- YOUR GOAL -
In the data below, find the line containing "The width and height of the screenshot is (2380, 1548).", then set down that line and every later line up to and including the line containing "Viewport: 2048px width, 1448px height.", exactly.

- ENTRIES SUPPLIED -

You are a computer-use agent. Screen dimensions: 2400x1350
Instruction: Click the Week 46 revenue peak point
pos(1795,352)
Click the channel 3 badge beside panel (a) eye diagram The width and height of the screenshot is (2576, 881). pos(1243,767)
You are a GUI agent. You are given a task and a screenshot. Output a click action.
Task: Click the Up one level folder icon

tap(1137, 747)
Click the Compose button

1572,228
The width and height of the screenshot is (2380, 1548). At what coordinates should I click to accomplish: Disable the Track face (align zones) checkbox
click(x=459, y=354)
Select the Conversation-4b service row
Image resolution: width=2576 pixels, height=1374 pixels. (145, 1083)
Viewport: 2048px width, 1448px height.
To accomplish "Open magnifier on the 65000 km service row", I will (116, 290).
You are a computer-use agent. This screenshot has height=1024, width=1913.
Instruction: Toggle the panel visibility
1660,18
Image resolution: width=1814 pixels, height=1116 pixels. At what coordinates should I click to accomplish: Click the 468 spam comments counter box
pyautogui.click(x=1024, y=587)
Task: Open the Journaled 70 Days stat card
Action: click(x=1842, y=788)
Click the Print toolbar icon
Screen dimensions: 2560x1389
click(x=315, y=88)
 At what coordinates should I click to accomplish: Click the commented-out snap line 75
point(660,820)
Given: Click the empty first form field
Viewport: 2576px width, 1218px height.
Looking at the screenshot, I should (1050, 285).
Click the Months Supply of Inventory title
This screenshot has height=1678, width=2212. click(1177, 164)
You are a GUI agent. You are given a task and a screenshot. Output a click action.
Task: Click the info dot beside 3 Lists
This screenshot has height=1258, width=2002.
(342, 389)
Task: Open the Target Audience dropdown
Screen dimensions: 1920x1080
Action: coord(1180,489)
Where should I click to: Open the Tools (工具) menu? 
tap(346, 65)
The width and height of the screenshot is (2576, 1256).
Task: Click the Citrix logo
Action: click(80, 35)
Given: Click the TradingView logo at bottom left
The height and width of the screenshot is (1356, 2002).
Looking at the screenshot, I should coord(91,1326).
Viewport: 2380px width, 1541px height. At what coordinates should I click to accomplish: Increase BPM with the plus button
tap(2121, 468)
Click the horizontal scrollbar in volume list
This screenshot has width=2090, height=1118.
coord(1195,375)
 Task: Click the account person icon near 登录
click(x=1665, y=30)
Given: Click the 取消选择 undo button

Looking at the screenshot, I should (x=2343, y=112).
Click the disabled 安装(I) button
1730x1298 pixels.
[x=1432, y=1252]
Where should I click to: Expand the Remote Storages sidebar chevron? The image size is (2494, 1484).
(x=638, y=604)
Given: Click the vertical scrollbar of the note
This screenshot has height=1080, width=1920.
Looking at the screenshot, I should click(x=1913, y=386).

- TASK RESPONSE -
The width and height of the screenshot is (2380, 1548). At what coordinates should I click to accomplish: Disable the Track face (align zones) checkbox
click(x=459, y=354)
Select the Conversation-4b service row
Image resolution: width=2576 pixels, height=1374 pixels. (145, 1083)
Viewport: 2048px width, 1448px height.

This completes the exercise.